*EXERCISE DIRECTIONS*: Continue the forum post about improving inner-city schools, starting after its final sentence.

*GIVEN PASSAGE*:
To: Little Joe who wrote (150279)11/15/2010 5:14:41 PM
From: epicure  Respond to of 543140
 
I can tell you how.

Boarding schools.

Dysfunction is bred in to some families. I don't "blame" them- because blame won't help. But to break the cycle you either need to educate the entire family (too expensive, I think) or make sure the kids are raised by functional adults. I think that is the only way.

On top of that, schools probably need to become more than they are. They probably need to become safe, nurturing places for school after care, in cities where there are large problems with family "culture". Because not everyone may choose to agree with boarding school, and we cannot really stand the waste of generations of children raised in poverty just because their parent or parents won't agree to a certain solution.

I think the federal government will have to step in (and have the balls to step in with authority) and overturn generations of corruption in some schools. And that means tenure will need to be attacked- despite what the unions might want. I don't want the unions destroyed, as a teacher they have been very helpful to me when I ran in to a bad health problem in my classroom (twice) and the administration would do nothing. The union got my classroom air tested (in one case) and my room cleaned up within a day- before my students arrived to be subjected to noxious fumes. It's good to have an organization like that out there- but we do need to do something about the bad teachers in impoverished areas. However, once you get rid of those people, you need to find others to take their place- combat pay for the inner cities is the way, I think. And we need outside oversight in the inner cities- so that the poor infrastructure that is there doesn't overwhelm the new blood we want to send there.

Public schools can do a lot- and I think they could change America for the better. There are many wonderful dedicated teachers in America- most of them, though, choose to teach in suburban schools, and why not? It's where most of the best teachers live. To get people who are talented to risk their lives, and to endure the frustration teaching in our inner cities would entail, we will need to bribe most people- not all- but most. And that's ok with me.

*DATASET CONTENT*:
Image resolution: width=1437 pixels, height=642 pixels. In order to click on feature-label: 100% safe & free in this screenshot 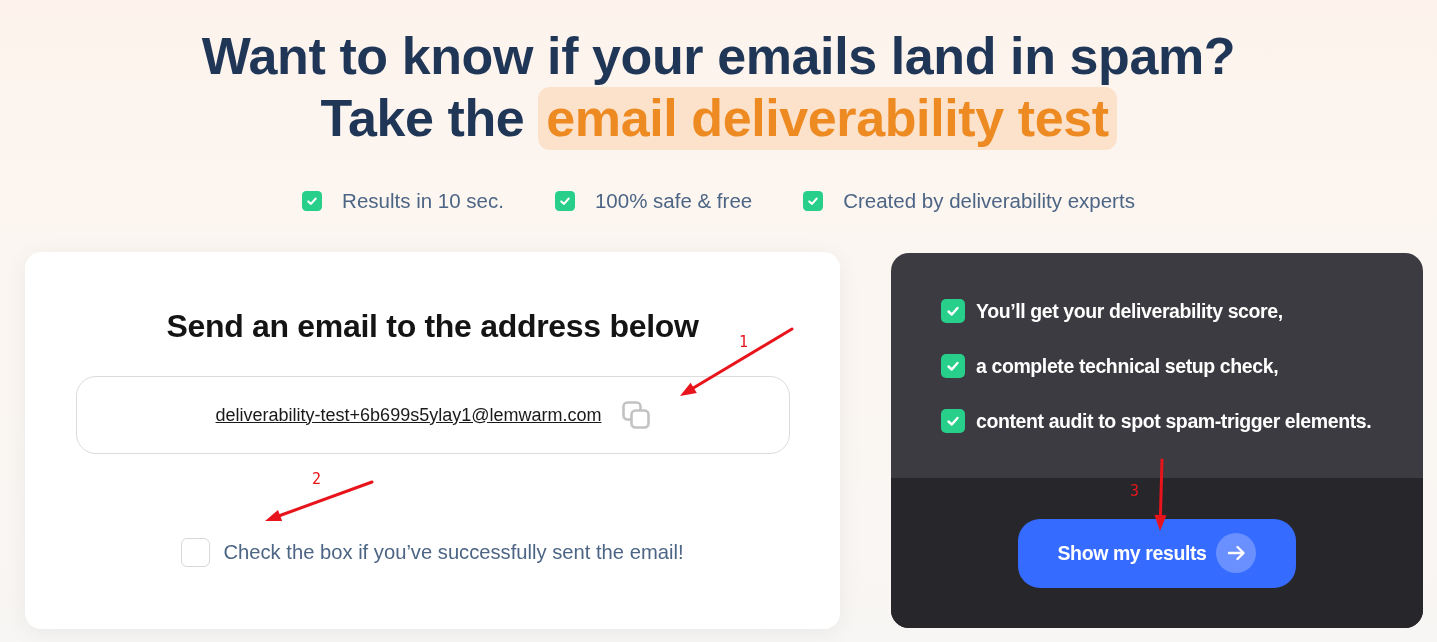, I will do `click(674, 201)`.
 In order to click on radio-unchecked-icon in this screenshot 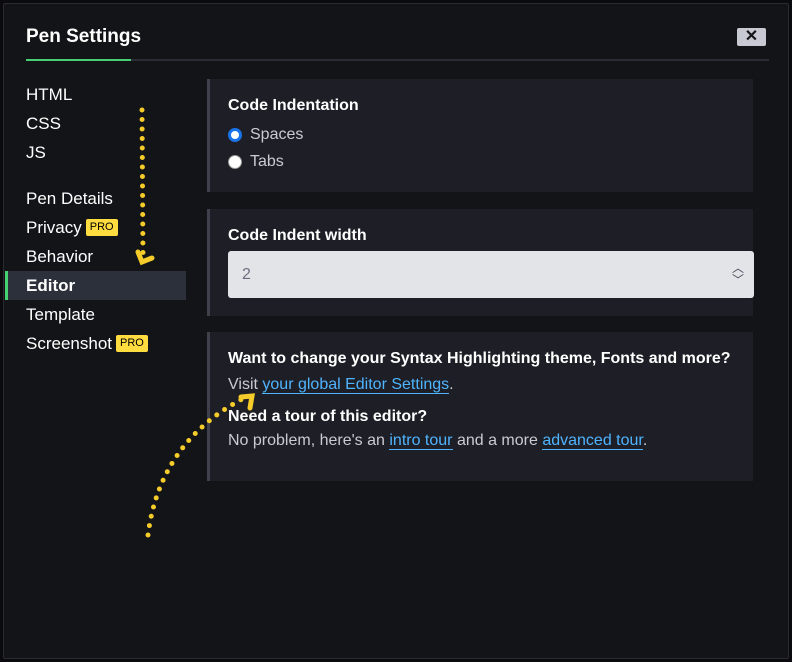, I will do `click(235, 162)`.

*EXERCISE ANSWER*:
But it would help if a big part of our society didn't keep trying to kill the public schools. Public schools are important because in our fractured and polarized world they give us a common base. If we allow people to segregate their children, at federal expense, from the time they are in kindergarten, we are defeating one of the great purposes of public education. To force people of very different backgrounds to come together for a common purpose. I can't see how allowing more segregation in our society is a Good Thing. IMO the ends do not justify the means in this case. The real solution to America's public school problems is to tackle the problems state by state and school by school, and make all the schools in America schools we could be proud of. We can do it. We are still a country that can do just about anything- but we have to have a plan, and a desire to make all the schools better. We'd also need to be willing to spend more money in certain places- because solutions to large, systemic problems often cost money. That's just the way it is. Bitching about the money that has been wasted does no good. That money is gone, but the problems remain. And we need to put in place a plan that might take a generation to bring to fruition. Our problems weren't created in a day, or a year, and then won't be fixed overnight.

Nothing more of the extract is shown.